4. Het standpunt van appellante
Appellante heeft ter ondersteuning van het beroep - samengevat - onder meer het volgende tegen het bestreden besluit aangevoerd.
Over 1997 en 1998 is aan appellante probleemloos premie toegekend. Toch waren ook in die jaren door OLM accountant & belastingadviseurs aan verweerder op verzoek gegevens toegezonden, waaruit genoegzaam blijkt op welke wijze en op welke locatie appellante stieren houdt. Voor 1999 wordt op basis van dezelfde, aan verweerder bekende, bedrijfsconstellatie premie geweigerd.

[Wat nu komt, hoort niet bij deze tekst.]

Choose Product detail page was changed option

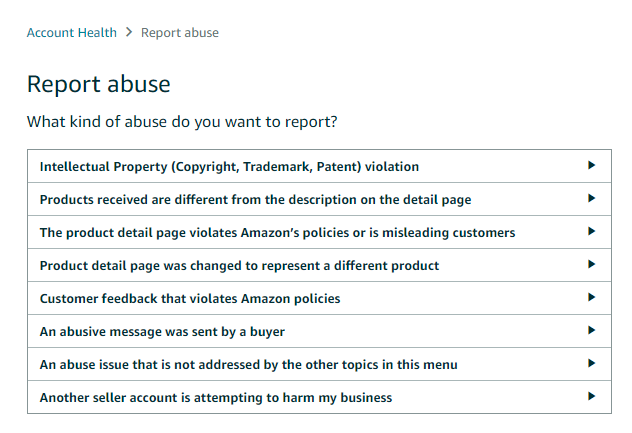click(x=319, y=265)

Appellante heeft op basis van een door de Grondkamer voor Overijssel goedgekeurd pachtcontract de beschikking gekregen over stalruimte. De boxen waarin zij voor eigen rekening en risico stieren houdt, zijn aan te merken als productie-eenheden. De boxen tezamen vormen de productie-eenheid en derhalve het bedrijf van appellante. De stieren staan gescheiden van de tot de maatschap of de besloten vennootschap behorende stieren, zodat van een verstrengeling van bedrijven geen sprake is. Verweerder miskent dat ook van een bedrijf sprake kan zijn wanneer stallen onderdeel uitmaken van een groter geheel. Van verdergaande vereisten is geen sprake, althans daarvoor kan noch in de Regeling, noch in de geschiedenis van zijn totstandkoming enig aanknopingspunt worden gevonden.

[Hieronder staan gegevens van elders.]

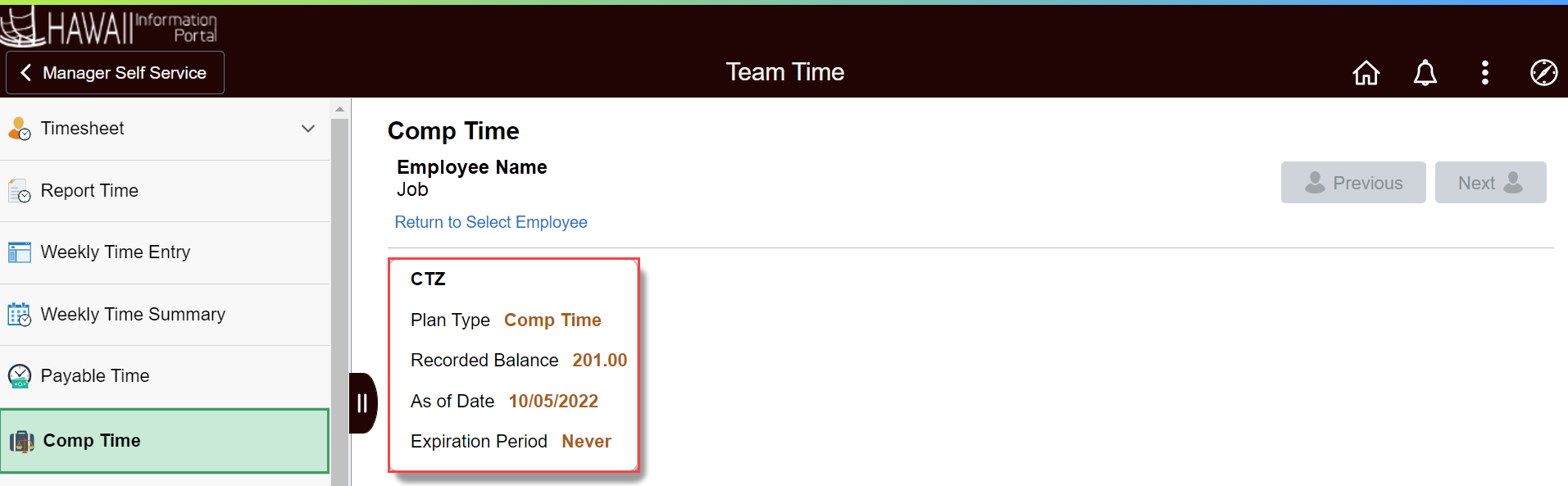Open the Return to Select Employee link
The height and width of the screenshot is (486, 1568).
[x=490, y=221]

Appellante voldoet voorts aan de definitie van producent als in de Regeling omschreven. Zij is immers aan te merken als een natuurlijk persoon, die runderen houdt. En in de bedrijfsvoering kan geen grond worden gevonden voor het standpunt dat in een stal waarin zich stieren bevinden, die aan meerdere producenten toebehoren, slechts sprake kan zijn van één producent. Appellante wenst los van de maatschap stieren te houden. En natuurlijk doet zij dat met winstoogmerk. Daarom houdt zij niet meer stieren dan op grond van het veebezettingsgetal is toegestaan. Het verschil tussen aan- en verkoopwaarde van de stieren levert haar samen met de premie het gewenste rendement op. Het houden van stieren is voor appellante niet louter een administratieve aangelegenheid. Zo heeft zij aangifte gedaan bij de belastingdienst van de door haar in 1998 behaalde winst. Zij koopt en verkoopt zelf haar stieren. Appellante wil zich zelfstandig en onafhankelijk van de maatschap een inkomen verwerven en zij meent dat zij vrij is in haar keuze van de manier waarop zij dat doet. Dat zij de echtgenote is van een van de leden van de maatschap en haar echtgenoot zelf ook stieren houdt, maakt dat, evenals de omstandigheid dat haar bedrijf met vreemd vermogen wordt gefinancierd, niet anders.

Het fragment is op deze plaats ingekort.